■ SHORT PROBLEM:
Identify each line in the records below that contains the word "what", and copy those lines.
--- Begin EXTRACTED INFORMATION ---
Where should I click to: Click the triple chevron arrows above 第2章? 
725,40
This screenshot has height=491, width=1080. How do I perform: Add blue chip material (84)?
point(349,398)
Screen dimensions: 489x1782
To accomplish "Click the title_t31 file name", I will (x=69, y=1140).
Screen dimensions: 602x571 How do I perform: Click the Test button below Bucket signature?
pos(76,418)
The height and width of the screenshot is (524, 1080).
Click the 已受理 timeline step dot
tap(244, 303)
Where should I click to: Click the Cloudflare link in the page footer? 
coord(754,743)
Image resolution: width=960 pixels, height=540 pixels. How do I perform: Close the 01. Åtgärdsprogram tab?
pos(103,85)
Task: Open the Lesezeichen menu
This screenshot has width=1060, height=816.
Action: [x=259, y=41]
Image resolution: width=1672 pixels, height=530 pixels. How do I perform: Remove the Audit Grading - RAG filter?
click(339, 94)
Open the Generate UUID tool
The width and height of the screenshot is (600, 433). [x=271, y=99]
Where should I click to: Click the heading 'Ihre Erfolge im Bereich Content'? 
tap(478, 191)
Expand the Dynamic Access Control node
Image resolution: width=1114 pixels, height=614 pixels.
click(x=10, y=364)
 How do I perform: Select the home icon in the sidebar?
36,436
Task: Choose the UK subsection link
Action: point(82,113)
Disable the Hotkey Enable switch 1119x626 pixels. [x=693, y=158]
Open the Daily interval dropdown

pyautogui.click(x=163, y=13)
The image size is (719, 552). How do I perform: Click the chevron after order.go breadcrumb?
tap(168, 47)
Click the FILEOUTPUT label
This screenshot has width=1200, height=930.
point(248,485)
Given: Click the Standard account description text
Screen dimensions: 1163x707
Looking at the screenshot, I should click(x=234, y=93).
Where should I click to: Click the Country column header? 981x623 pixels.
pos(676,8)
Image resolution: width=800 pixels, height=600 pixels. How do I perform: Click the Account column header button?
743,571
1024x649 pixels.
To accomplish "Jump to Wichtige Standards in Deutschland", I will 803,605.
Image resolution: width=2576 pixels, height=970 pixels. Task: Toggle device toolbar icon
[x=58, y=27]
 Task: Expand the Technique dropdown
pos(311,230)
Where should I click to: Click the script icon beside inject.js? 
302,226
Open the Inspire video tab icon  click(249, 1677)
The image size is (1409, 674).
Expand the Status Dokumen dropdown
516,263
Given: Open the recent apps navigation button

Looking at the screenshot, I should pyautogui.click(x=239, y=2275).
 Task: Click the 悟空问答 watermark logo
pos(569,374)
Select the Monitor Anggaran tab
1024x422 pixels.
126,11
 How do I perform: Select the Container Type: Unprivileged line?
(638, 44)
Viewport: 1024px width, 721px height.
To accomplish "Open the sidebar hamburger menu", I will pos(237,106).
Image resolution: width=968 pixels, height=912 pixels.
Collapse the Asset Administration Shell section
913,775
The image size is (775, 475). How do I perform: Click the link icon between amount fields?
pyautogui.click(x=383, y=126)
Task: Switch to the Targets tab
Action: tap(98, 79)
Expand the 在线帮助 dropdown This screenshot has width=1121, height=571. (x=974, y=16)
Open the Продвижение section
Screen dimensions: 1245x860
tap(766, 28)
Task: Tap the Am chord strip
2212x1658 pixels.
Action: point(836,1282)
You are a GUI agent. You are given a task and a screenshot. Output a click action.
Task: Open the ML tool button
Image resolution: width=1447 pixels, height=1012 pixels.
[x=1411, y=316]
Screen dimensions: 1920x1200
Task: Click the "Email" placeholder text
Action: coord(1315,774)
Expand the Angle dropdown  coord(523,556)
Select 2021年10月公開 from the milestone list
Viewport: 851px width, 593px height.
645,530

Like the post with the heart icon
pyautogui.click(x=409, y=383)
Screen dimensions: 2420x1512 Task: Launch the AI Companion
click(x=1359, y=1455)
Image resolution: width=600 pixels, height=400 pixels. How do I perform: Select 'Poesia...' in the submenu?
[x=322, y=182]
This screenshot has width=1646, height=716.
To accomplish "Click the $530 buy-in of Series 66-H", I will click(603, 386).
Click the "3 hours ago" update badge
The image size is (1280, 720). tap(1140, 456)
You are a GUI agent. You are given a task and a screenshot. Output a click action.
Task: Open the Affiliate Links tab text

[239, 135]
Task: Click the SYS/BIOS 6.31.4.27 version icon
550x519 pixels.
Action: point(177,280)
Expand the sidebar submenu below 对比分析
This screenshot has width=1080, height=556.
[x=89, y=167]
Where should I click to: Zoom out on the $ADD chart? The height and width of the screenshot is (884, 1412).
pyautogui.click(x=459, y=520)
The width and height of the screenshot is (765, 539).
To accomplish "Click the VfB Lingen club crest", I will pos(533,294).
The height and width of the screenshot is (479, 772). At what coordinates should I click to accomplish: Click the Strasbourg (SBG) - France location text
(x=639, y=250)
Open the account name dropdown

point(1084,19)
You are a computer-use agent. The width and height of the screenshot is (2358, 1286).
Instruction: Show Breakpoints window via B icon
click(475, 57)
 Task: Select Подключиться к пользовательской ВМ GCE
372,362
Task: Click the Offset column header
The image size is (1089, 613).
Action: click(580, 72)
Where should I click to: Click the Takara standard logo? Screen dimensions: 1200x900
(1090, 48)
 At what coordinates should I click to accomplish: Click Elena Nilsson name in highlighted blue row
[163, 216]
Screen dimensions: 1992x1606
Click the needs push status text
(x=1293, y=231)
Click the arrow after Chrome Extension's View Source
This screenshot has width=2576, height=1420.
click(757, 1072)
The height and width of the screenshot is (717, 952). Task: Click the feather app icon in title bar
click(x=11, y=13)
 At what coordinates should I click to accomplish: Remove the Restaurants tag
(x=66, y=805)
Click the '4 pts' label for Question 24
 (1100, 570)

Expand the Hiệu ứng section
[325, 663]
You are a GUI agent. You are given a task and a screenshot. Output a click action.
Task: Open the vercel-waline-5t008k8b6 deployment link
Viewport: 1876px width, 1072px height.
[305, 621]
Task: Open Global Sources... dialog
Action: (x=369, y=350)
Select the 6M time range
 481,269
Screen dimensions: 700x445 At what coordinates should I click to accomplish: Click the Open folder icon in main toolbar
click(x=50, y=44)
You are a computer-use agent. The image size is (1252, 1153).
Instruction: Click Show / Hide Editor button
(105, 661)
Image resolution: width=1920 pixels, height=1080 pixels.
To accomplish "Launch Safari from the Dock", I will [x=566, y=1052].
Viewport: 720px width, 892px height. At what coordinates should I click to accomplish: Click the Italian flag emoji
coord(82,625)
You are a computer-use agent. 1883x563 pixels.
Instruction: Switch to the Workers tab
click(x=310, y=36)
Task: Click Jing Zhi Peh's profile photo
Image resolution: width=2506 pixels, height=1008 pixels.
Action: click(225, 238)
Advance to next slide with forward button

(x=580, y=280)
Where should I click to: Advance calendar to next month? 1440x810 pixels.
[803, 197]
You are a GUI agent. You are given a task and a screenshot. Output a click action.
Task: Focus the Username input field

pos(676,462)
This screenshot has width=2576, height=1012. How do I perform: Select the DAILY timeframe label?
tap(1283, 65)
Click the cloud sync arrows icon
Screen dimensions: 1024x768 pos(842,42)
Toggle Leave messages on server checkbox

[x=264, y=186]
--- End EXTRACTED INFORMATION ---
■ ANSWER TO THE PROBLEM:
The height and width of the screenshot is (479, 772). At what coordinates should I click to accomplish: Click the Strasbourg (SBG) - France location text
 At what coordinates should I click to accomplish: Click Elena Nilsson name in highlighted blue row
 At what coordinates should I click to accomplish: Remove the Restaurants tag
Screen dimensions: 700x445 At what coordinates should I click to accomplish: Click the Open folder icon in main toolbar
Viewport: 720px width, 892px height. At what coordinates should I click to accomplish: Click the Italian flag emoji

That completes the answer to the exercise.